When injured persons file a lawsuit to recover damages, they hope to receive fair financial compensation. Sometimes they will hear the amount awarded by the jury and think they will receive that amount. However, many states have passed laws limiting the payout amount, the so-called damage cap. Read on to learn more about damage caps, what types of damages face caps, and other rules that affect the amount awarded in a lawsuit.
If an individual is injured because of negligence during medical care, he or she may file a medical malpractice claim. This lawsuit claims a provider did not practice standard operating procedures, failing to diagnose or treat a patient’s injuries.
A damage cap exists to limit how much a service provider will have to pay, with each state enacting its own limits. States set these caps to prevent juries from awarding excessive payout amounts. Damage awards of millions of dollars would drive up insurance costs and eventually raise doctors’ fees to deal with the upwardly spiraling costs.
Some states block lawyers from mentioning a damage cap, thus freeing the jury to award whatever they deem fair and enacting the cap after the fact. In some cases, judges have capped the payout themselves to reduce a payout to something they considered reasonable.

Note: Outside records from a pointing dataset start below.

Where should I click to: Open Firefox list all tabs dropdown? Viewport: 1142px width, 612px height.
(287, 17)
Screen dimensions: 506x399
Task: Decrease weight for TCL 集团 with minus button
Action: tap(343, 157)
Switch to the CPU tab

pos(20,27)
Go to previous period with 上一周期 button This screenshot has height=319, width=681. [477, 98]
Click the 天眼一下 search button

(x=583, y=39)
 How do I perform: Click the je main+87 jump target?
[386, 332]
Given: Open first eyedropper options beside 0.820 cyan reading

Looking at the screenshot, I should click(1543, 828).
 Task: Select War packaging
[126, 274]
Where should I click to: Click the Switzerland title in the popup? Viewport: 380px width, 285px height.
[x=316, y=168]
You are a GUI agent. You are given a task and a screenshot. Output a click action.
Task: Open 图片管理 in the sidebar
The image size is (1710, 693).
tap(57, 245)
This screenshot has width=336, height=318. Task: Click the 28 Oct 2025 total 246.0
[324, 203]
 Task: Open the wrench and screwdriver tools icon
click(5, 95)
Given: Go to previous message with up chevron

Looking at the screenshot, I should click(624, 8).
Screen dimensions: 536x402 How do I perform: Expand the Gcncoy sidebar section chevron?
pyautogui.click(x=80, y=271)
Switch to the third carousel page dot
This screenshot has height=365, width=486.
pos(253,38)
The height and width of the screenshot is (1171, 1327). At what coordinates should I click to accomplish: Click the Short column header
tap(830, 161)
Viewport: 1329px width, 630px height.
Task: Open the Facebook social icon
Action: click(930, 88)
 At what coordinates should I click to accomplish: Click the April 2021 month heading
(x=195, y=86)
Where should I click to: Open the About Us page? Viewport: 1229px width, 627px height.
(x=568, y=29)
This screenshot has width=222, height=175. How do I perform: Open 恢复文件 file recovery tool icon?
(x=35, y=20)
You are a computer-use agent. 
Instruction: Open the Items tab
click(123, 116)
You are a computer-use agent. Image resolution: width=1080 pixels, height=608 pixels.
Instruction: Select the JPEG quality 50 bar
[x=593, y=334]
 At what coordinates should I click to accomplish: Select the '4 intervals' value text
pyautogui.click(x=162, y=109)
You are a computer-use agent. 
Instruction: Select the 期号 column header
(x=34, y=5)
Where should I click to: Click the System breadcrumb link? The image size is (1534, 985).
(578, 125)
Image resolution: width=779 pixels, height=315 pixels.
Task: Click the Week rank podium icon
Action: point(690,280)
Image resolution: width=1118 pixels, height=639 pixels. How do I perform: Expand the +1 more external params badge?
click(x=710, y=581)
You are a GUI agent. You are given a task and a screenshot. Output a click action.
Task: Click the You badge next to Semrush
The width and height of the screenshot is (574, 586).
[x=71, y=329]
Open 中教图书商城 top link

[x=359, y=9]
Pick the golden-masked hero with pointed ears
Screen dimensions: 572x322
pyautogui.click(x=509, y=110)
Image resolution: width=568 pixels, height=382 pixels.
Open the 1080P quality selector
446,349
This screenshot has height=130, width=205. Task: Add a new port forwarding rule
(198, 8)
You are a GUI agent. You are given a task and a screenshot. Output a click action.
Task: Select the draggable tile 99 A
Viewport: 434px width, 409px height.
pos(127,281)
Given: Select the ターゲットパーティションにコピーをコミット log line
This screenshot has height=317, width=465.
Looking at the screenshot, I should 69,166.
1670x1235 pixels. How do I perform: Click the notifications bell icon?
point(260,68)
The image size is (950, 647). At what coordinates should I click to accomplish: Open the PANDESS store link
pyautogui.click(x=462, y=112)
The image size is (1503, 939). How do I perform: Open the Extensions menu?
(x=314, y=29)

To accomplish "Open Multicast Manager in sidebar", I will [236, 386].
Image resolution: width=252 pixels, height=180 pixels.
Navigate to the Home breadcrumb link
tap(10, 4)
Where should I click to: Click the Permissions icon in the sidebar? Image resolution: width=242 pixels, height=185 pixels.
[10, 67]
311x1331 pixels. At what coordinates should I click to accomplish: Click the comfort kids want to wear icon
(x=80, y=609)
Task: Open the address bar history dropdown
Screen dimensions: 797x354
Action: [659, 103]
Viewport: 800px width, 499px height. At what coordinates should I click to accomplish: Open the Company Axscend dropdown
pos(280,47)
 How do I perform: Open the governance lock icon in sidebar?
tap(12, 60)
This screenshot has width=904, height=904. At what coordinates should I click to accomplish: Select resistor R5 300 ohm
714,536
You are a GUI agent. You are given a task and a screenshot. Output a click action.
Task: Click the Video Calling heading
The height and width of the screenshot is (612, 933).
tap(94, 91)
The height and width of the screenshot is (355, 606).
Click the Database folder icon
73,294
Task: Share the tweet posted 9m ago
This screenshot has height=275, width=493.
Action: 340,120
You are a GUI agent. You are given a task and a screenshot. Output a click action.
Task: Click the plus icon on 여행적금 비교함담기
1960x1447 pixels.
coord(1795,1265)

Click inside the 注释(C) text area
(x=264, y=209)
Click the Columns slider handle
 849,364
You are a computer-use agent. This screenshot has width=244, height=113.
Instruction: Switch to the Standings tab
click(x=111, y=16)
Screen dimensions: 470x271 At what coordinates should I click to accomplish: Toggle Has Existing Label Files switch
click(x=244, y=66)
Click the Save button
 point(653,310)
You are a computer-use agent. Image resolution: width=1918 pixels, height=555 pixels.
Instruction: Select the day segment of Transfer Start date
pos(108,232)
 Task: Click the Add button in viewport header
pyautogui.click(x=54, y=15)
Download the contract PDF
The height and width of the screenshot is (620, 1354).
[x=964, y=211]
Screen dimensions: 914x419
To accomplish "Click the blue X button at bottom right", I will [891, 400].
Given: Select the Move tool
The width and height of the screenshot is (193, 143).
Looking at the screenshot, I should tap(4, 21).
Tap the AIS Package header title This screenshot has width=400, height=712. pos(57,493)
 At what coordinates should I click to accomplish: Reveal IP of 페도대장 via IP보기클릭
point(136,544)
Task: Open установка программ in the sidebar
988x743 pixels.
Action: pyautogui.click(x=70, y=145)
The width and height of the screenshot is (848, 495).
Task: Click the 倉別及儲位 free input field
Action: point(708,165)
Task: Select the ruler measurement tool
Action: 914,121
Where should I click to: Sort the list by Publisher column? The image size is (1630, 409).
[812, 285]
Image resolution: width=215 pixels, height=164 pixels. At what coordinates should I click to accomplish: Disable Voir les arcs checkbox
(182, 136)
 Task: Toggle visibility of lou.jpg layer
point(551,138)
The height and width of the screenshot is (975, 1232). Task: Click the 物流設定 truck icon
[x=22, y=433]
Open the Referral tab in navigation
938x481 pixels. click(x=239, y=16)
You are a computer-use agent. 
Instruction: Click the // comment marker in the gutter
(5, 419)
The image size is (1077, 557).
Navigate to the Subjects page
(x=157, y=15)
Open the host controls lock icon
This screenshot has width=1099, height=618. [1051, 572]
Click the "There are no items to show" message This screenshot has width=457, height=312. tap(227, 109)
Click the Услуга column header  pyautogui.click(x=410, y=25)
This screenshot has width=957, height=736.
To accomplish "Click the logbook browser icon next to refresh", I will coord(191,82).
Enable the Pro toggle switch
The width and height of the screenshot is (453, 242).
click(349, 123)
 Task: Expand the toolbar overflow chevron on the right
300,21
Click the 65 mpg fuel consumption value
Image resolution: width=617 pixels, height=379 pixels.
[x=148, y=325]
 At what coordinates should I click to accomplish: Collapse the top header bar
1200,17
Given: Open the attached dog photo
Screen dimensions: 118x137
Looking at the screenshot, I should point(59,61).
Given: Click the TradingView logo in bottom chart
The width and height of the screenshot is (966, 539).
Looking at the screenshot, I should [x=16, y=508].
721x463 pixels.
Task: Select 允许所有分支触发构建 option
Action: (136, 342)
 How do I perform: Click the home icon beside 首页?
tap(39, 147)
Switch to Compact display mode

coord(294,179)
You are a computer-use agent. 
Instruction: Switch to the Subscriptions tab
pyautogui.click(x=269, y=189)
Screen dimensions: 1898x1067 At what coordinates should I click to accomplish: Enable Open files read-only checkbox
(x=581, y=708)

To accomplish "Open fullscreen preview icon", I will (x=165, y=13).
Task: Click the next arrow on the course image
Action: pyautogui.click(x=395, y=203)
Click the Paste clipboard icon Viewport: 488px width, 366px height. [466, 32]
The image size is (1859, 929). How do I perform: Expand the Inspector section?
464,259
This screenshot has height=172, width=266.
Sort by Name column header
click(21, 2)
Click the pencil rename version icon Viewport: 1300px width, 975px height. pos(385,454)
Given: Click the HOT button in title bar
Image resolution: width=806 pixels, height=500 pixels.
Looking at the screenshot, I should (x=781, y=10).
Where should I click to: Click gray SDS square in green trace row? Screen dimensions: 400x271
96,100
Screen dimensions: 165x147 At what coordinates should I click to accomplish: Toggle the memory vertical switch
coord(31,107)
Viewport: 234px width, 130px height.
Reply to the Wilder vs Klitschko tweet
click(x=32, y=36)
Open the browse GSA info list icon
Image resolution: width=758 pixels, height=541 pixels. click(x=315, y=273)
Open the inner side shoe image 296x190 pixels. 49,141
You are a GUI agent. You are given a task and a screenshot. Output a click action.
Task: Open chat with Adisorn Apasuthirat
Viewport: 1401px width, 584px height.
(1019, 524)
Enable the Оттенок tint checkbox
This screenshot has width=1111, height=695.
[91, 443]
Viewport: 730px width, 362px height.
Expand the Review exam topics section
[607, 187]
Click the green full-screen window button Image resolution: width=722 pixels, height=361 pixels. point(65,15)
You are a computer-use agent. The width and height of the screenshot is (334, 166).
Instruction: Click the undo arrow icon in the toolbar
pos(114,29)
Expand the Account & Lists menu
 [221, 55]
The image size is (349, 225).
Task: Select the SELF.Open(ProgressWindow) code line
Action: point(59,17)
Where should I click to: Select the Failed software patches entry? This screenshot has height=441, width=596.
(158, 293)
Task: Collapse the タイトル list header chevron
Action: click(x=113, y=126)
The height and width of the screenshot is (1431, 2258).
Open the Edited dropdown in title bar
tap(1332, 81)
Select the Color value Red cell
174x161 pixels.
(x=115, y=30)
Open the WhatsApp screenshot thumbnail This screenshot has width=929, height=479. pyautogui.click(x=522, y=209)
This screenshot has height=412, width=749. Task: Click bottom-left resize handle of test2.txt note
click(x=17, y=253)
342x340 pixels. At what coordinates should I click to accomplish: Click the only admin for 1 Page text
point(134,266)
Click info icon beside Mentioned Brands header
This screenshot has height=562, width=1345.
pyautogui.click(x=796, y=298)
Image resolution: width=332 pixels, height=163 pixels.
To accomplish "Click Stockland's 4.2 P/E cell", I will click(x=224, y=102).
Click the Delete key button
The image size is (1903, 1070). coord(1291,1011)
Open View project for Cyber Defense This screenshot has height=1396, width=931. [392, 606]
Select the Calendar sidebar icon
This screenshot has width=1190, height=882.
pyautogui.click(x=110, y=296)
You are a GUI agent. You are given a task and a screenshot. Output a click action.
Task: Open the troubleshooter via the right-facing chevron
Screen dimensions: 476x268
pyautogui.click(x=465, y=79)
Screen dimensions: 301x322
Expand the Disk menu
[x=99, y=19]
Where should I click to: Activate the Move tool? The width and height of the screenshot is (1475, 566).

Even in situations where the law requires payout caps, the type of damage awarded determines which cap applies. Several categories of damages exist, including economic, non-economic, and punitive.
Any concrete, measurable expenses for medical care, rehabilitation, or loss of wages falls into the economic category, with defined limits already in place. Non-economic damages cover any damages not already included in the economic category. This includes pain and suffering, loss of quality of life, and mental anguish.
These damages do not follow definable expenses or future expenses based on already known data or charts. A jury must employ a subjective approach to determine non-economic damage payouts.
Most states have passed caps on these types of damages. However, states exempt cases that deal with wrongful death or grievous injuries (e.g., loss of limb, organ, etc.) from the damage caps entirely or have a higher cap in place.
These damages, sometimes called exemplary damages, serve to punish willful acts of wrongdoing. These damages should deter the wrongdoer and others in a similar position from these acts in the future.
Federal guidelines set in place in 2005 place limits to prevent extremely high punitive damages payouts; however, these limits still allow large awards in certain situations. States took this a step further, placing strict limitations on punitive payouts in personal injury claims, some eliminating them altogether. A variety of caps now exist, some with multiplying factors to set caps in place.
States established further tort reforms. For example, a plaintiff once could receive all damages from a single defendant when multiple defendants shared the blame. Now, the obligation to pay applies to all defendants.
Another rule added by the states, collateral source, prevents defendants from mentioning any compensation a plaintiff may have already received, like payouts from the plaintiff’s own insurance. This prevented juries from potentially reducing a payout by taking into account payments already received. This rule applies to all medical malpractice lawsuits and in many personal injury claims. Some state courts later declared this rule unconstitutional.
Several resources exist to help you find out what damage caps exist in your state, as well as what exemptions or special rules apply for specific situations.